Biotech Research and Innovation Center (BRIC), University of Copenhagen, Copenhagen, Denmark.
Blood Cancer J. 2025 Apr 28;15(1):80. doi: 10.1038/s41408-025-01289-7.
The free light chain (FLC) ratio is a critical part of risk stratification for monoclonal gammopathy of undetermined significance (MGUS). Recently, revised FLC reference intervals developed using the iStopMM cohort, accounting for age and renal function, have reduced the rate of abnormal findings. Here, we examine the implications of the revision in an independent Danish MGUS cohort. Of 6993 MGUS individuals, 2641 had an abnormal FLC ratio by the original intervals, of whom 844 (32%) were reclassified as normal using the revised intervals. Reclassified individuals had no significantly increased risk of progression compared to those with a normal FLC ratio (hazard ratio (HR): 1.07, 95% confidence interval (CI) 0.74-1.57). Those with an abnormal FLC ratio by the revised reference intervals had an increased risk of progression (HR 2.23, 95% CI 1.79-2.78). Using the revised reference intervals, 490 individuals (16%) were reclassified to low-risk from a higher risk group. These individuals had a similar progression risk compared to others in the low-risk group. The findings validate the revised FLC reference intervals, enhancing prognostic accuracy and improving risk stratification to accurately identify MGUS individuals at risk of progression while reducing unnecessary classifications as high-risk.

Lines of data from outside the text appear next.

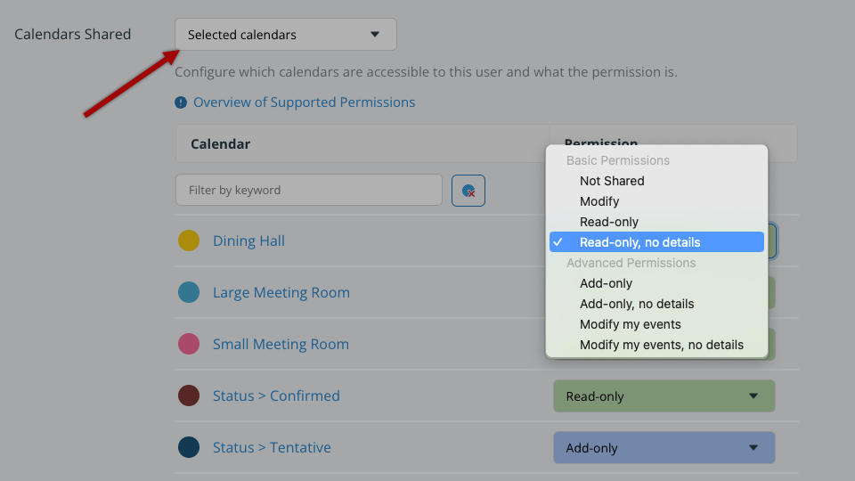Click the clear filter icon button
Screen dimensions: 855x481
click(468, 191)
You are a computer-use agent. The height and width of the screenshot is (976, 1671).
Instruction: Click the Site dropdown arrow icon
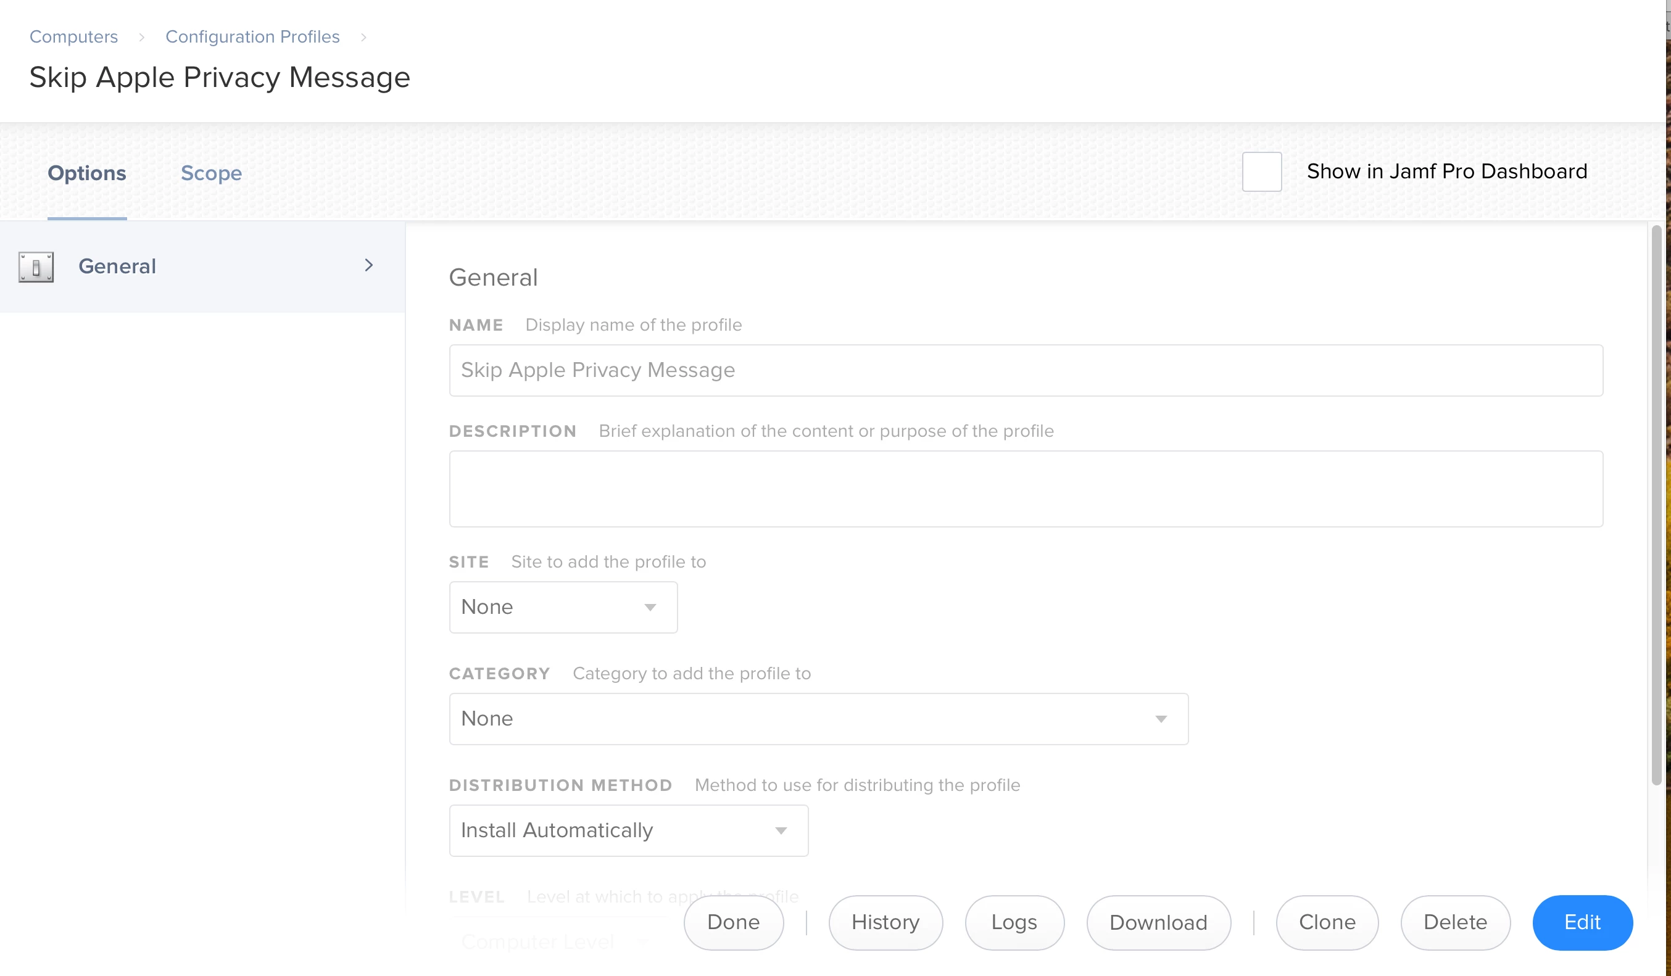(x=650, y=607)
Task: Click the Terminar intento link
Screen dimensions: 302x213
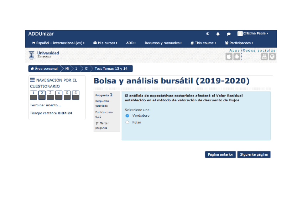Action: tap(46, 105)
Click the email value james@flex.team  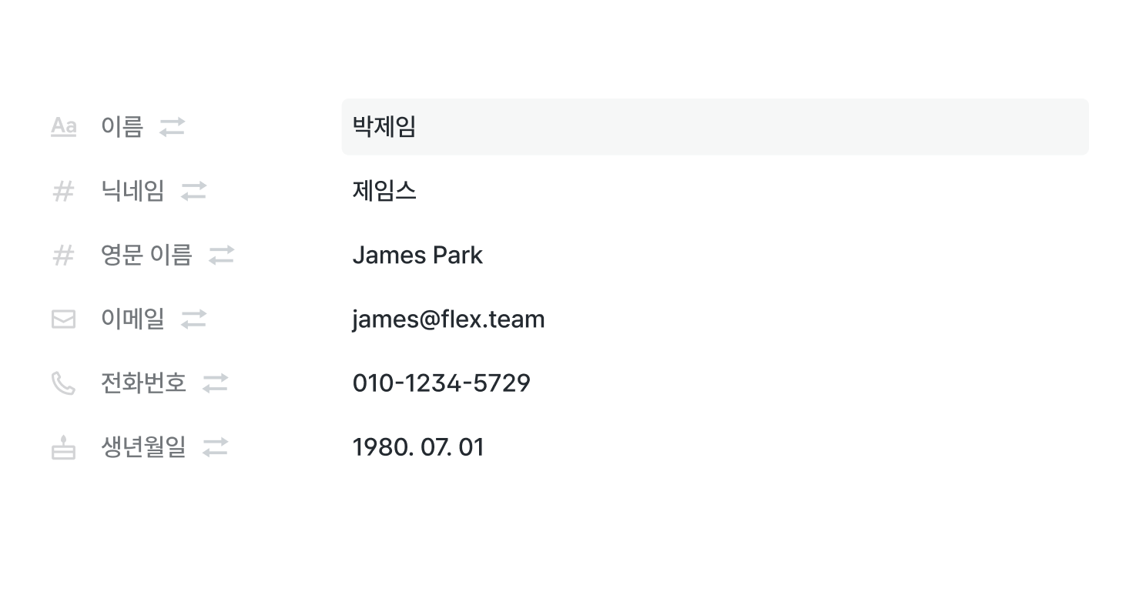tap(448, 319)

游离轻链(FLC)比值是意义未明的单克隆丙种球蛋白病(MGUS)风险分层的关键部分。最近,利用iStopMM队列制定的修订后的FLC参考区间,考虑了年龄和肾功能,降低了异常结果的发生率。在此,我们在一个独立的丹麦MGUS队列中研究了这一修订的影响。在6993名MGUS患者中,按照原来的区间有2641人的FLC比值异常,其中844人(32%)使用修订后的区间重新分类为正常。与FLC比值正常的患者相比,重新分类的患者进展风险没有显著增加(风险比(HR):1.07,95%置信区间(CI)0.74 - 1.57)。按照修订后的参考区间FLC比值异常的患者进展风险增加(HR 2.23,95% CI 1.79 - 2.78)。使用修订后的参考区间,490名患者(16%)从较高风险组重新分类为低风险组。这些患者与低风险组中的其他患者进展风险相似。这些发现验证了修订后的FLC参考区间,提高了预后准确性并改善了风险分层,以准确识别有进展风险的MGUS患者,同时减少不必要的高风险分类。